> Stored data
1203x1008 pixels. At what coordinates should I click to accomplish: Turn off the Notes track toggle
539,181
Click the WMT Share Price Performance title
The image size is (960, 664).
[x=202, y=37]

> ACTIVITY
The answer must be a word-for-word reproduction of every record above.

> PROBLEM SOLUTION
1203x1008 pixels. At what coordinates should I click to accomplish: Turn off the Notes track toggle
539,181
Click the WMT Share Price Performance title
The image size is (960, 664).
[x=202, y=37]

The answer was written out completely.